At the same time, as shown in FIG. 1, the second incoming stream enters the additional casing 15 via the second intake 21, and flows from the bottom to the top along the arrow C2 through the additional casing 15 in a baffle duct 32 which generally extends from the bottom to the top from the second intake 21. This baffle duct 32 is formed by the common part 46, and is integrally formed with the wall 45. More specifically, the baffle duct 32 comprises a first portion 31 that is substantially parallel to the main axis X4 and extends from the second intake 21. The baffle duct 32 then comprises a portion 29 that may be closed by a shutter 87 which is described in more detail below, wherein the closable portion 29 extends the first portion 31. Finally, the baffle duct 32 comprises a third portion 35 that is substantially parallel to the main axis X4 and feeds the second incoming stream C2 to the cartridge 11 while extending the closable portion 29. The closable portion 29 extends obliquely with respect to the first portion 31 and the third portion 35 so that the baffle duct 32 forms an “S”. The third portion 35 opens into the mixing chamber 27. Thus, the two incoming streams F2 and C2 are admitted inside the mixing chamber 27 of the cartridge 11 in order to be mixed and so form an outgoing stream M3 that is intended to form the stream M1.


The mixing chamber 27 comprises an intake 39 for the first stream F2, a second intake 41 for the second stream C2, and an outlet 43 for the outgoing stream M3. The through duct 25 extends from the intake 39 as a continuation of the latter, while the baffle duct 32 extends from the intake 41 as a continuation of the latter, wherein the intakes 39 and 41 are formed in the separation wall 45. In this case, the separation wall 45 is of generally discoidal shape centered on the main axis X4, while the intakes 39 and 41 and the outlet 43 are distributed about the main axis X4.

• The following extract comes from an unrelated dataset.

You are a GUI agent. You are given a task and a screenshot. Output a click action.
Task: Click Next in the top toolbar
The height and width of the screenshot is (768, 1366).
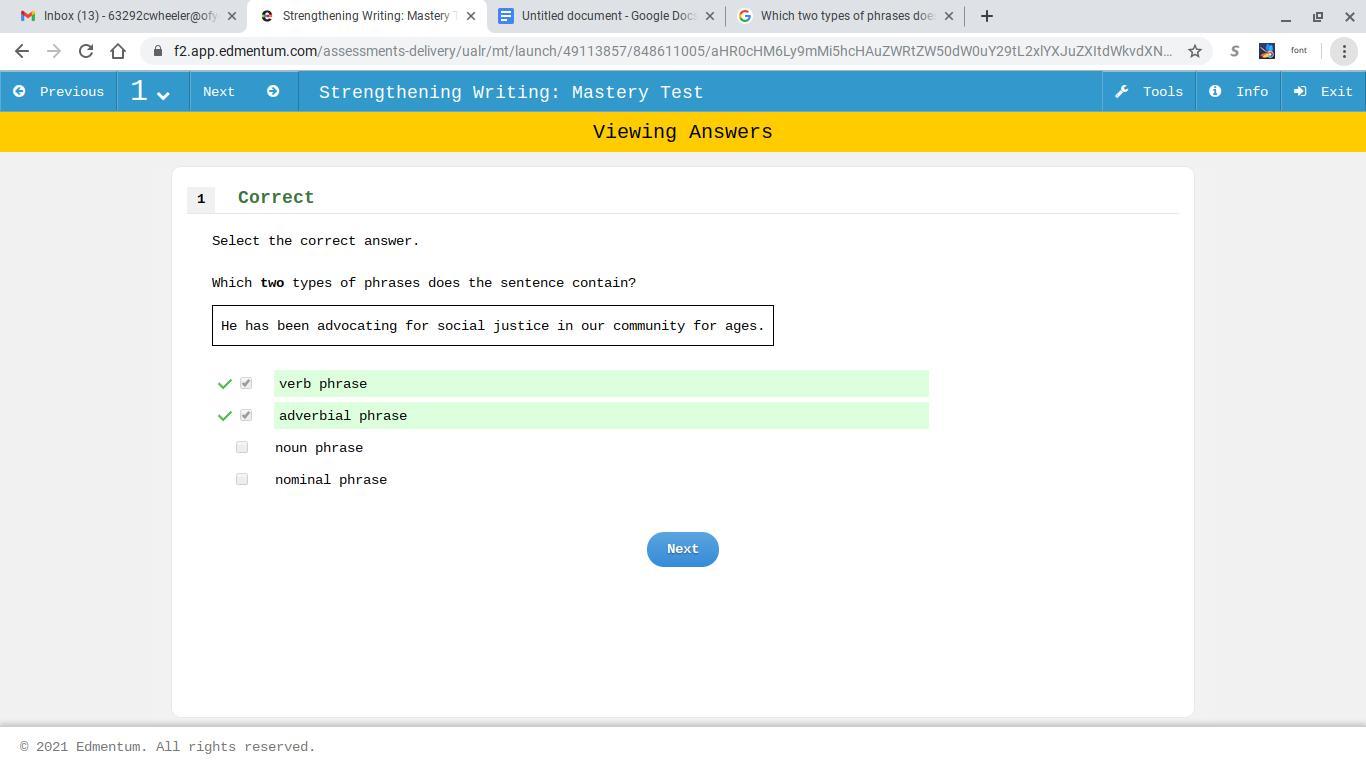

In the illustrated example, the mixing means 13 comprise a set of mixing discs 13A, 13B and 13C, which are contained in the mixing chamber 27, as may be seen in FIGS. 1 and 2. The mixing discs 13A, 13B and 13C are in surface contact with each other and extend in planes orthogonal to the main axis X4. The set of mixing discs comprises an upper disc 13A, an intermediate disc 13B and a lower disc 13C, wherein the upper disc 13A and intermediate disc 13B may be moved relative to the disc 13C which is fixed, while the intermediate disc 13B is in sliding contact and sealed with the 13C disc. The intermediate disc 13B and lower disc 13C comprise a system of channels and holes (not shown), which are connected to the intakes 39 and 41 and the outlet 43 and which, as a function of the relative position of the discs 13B and 13C, regulate the respective flow rate of the incoming streams F2 and C2 that are admitted into the set of discs through the intakes 39 and 41. As represented by the arrows F3 and C3, the incoming streams circulate in the system of channels and holes and first traverse the lower disc 13C, then into the intermediate disc 13B. The incoming streams F3 and C3 then flow again through the lower disc 13C from top to bottom. During their passage through the discs 13A, 13B and 13C, the incoming streams F3 and C3 are brought into contact in order to be mixed and form the outgoing stream M3. The outgoing stream M3 is at a temperature TM, while the ratio of the flow rates of the incoming streams F3 and C3 make it possible to adjust the temperature TM, and the value of the flow rates of the incoming streams F3 and C3, thus making it possible to adjust the flow rate of the outgoing stream M3. In practice, the cross-section of the passage of the incoming streams F3 and C3 varies as a function of the relative position of the discs 13B and 13C, by placing the aforementioned channels and holes in communication. The ceramic discs and their channel system are not described in more detail because they constitute well-known mixing means as such, and are described, for example, in FR-B1-2 876 433. It should also be understood that, even if it is preferred to use a mixing chamber with ceramic discs, all known mixing means and cartridges usually used in mixer taps may be used instead.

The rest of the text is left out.